◆ **Task prompt**: Where an entry below contains an image, skip the image and reproduce the rest exactly.

◆ **Input**:
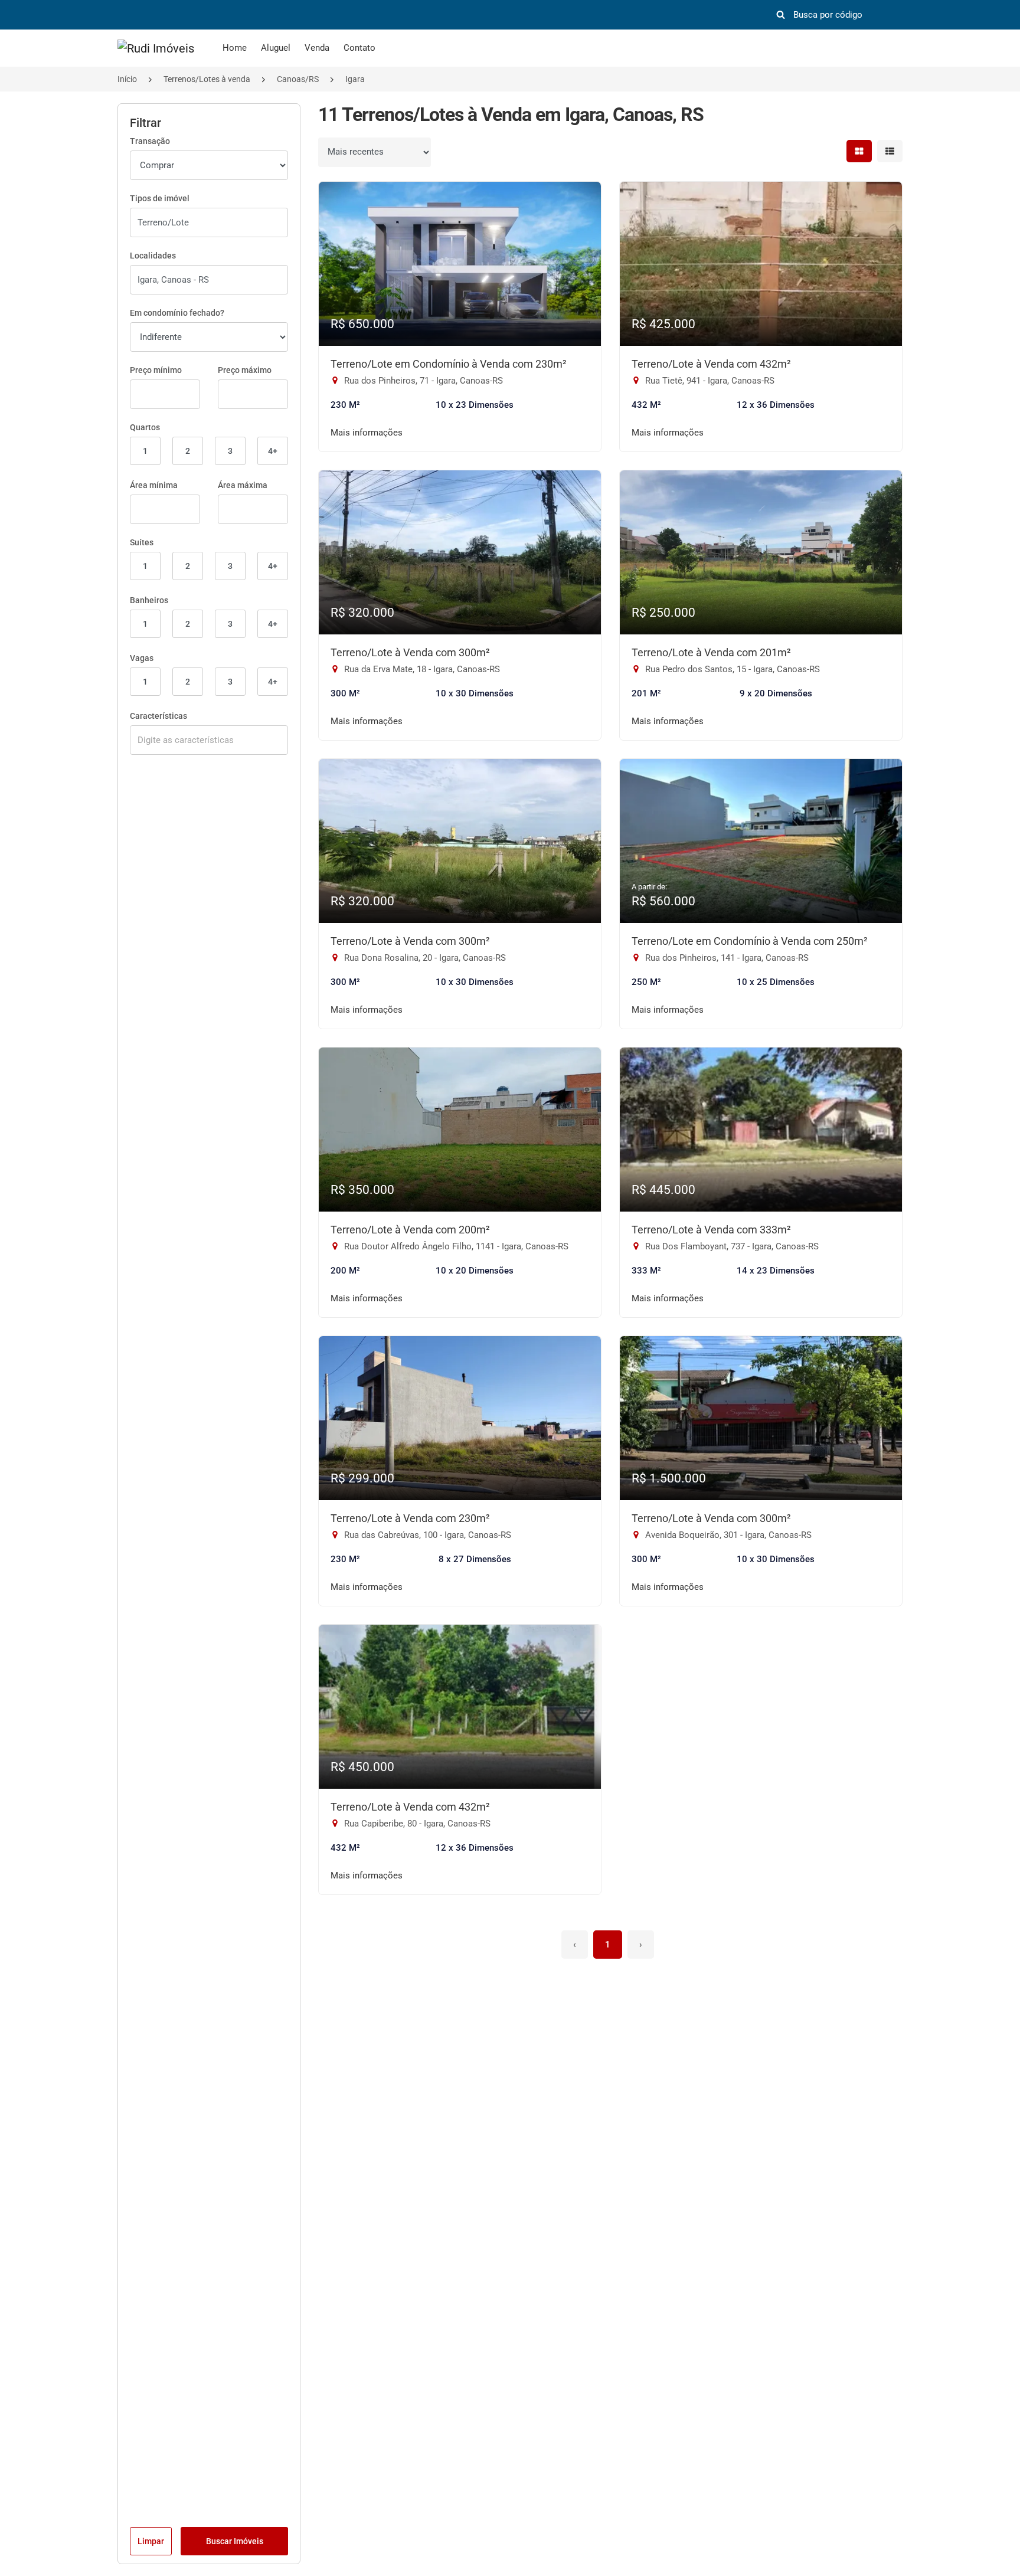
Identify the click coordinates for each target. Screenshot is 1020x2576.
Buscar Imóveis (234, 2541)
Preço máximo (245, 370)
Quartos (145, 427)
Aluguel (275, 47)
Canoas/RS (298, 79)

◆ **Solution to this exercise**:
Identify the click coordinates for each target. Screenshot is 1020x2576.
Buscar Imóveis (234, 2541)
Preço máximo (245, 370)
Quartos (145, 427)
Aluguel (275, 47)
Canoas/RS (298, 79)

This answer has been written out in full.